The peculiarity of this disease is that it has different symptoms in different people. Some people have mild symptoms throughout their lives. And for some they manifest themselves in severe forms. As mentioned above, in representatives of the stronger sex, signs of the disease can be noticed earlier than in girls.

Statistics show that the diagnosis of Fabry disease is made to people between the ages of 30 and 45 years. Although the person had signs of the disease before.

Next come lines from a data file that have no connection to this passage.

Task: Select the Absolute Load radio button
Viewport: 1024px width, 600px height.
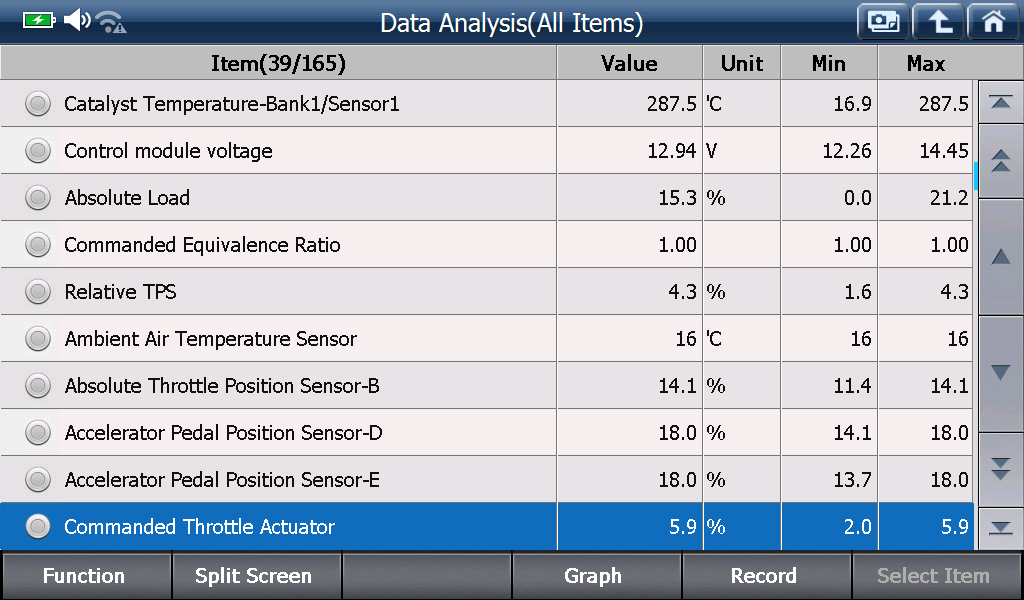Action: 38,198
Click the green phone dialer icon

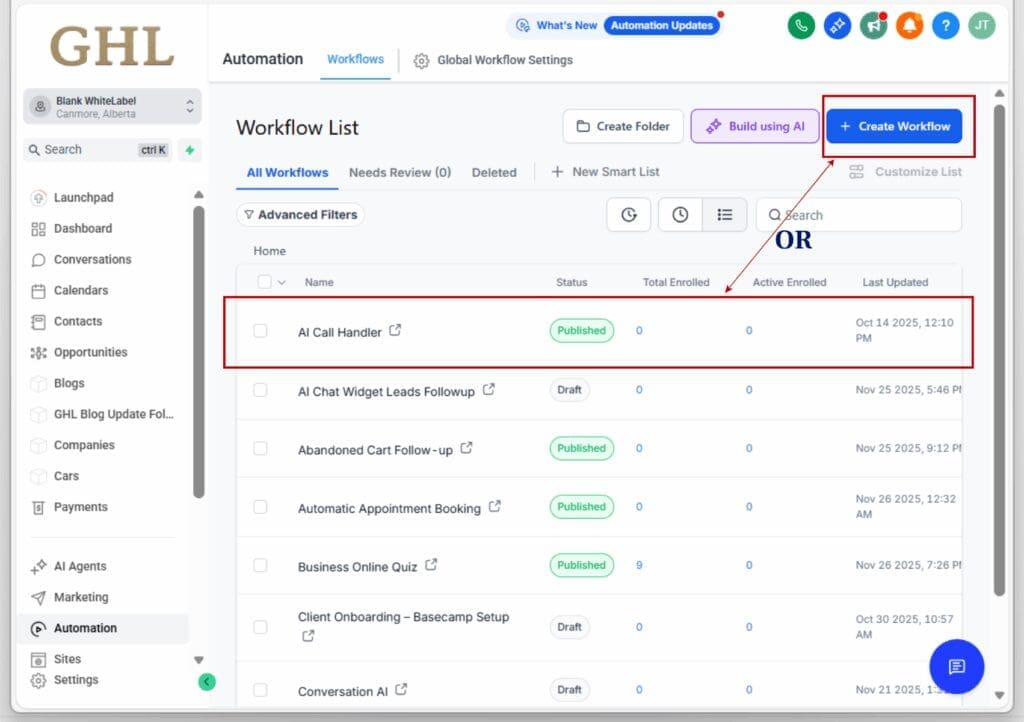801,26
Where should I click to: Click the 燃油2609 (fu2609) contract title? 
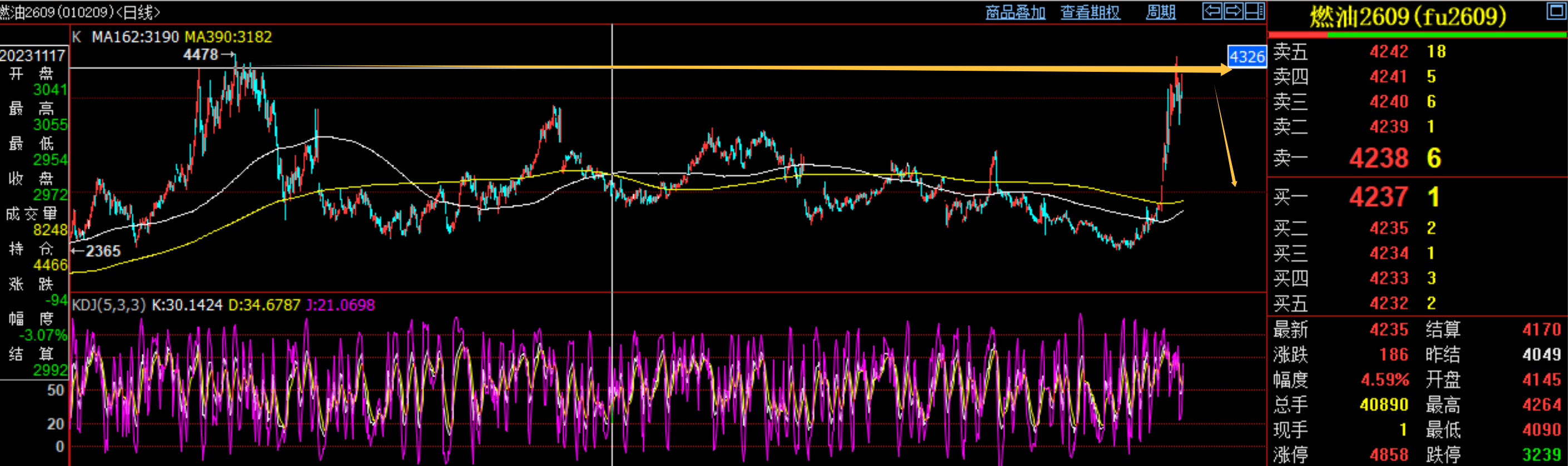point(1407,17)
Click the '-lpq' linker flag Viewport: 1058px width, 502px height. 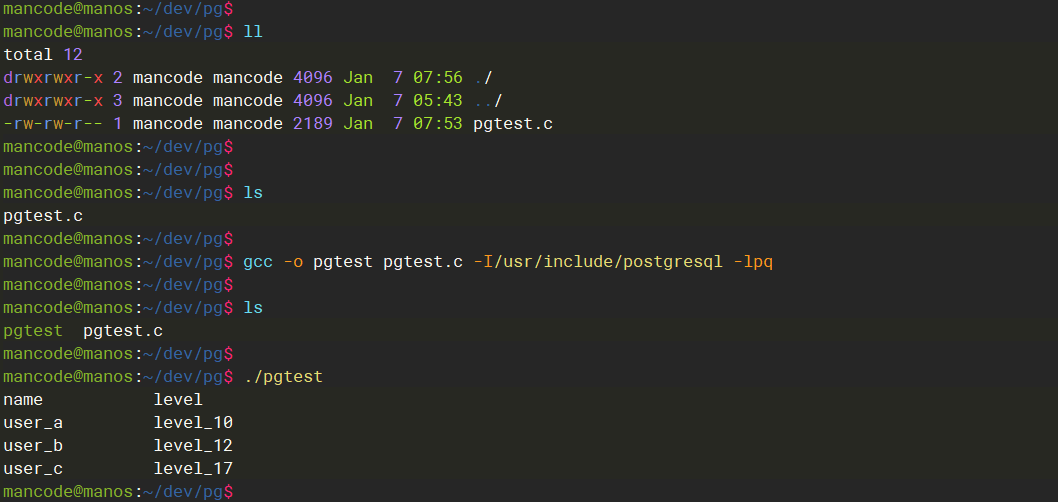(x=753, y=262)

This should be paid attention to if there is a possibility of inheritance of this disease.

Sources used:

https://probolezny.ru/bolezn-fabri/
https://onevrologii.ru/nasledstvennye-zabolevaniya/bolezn-fabri
https://fb.ru/article/177927/bolezn-fabri-simptomyi-lechenie-foto
https://www.syl.ru/article/292490/bolezn-fabri-prichinyi-simptomyi-lechenie

Fabry disease - symptoms

Signs of the disease manifest themselves differently in different organisms:

Men.
In representatives of the stronger sex, Anderson-Fabry disease, as a rule, begins to manifest itself in childhood. The first signs: pain and burning in the limbs. Some patients complain of a purple rash, which in most cases covers the area from the navel to the knees. Since the disease progresses slowly, serious symptoms - discomfort in the abdomen, ringing in the ears, frequent urge to defecate, pain in the back and joints - become noticeable only by the age of 35 - 40.
Women.
In the female body, the disease shows a wide range of clinical manifestations. While some patients are unaware of their problem, others suffer from corneal dystrophy, fatigue, cardiovascular disorders, anhidrosis, gastrointestinal disorders, kidney disease, eye damage, and neurological disorders.
Children.
Although in most cases the first symptoms of the disease appear early, Fabry disease in children often goes unnoticed and develops until adulthood. The earliest signs are pain and angiokeratomas, which are often located behind the ears and are overlooked by specialists. Other manifestations of the disease in young patients: nausea with vomiting, dizziness, headaches, fever.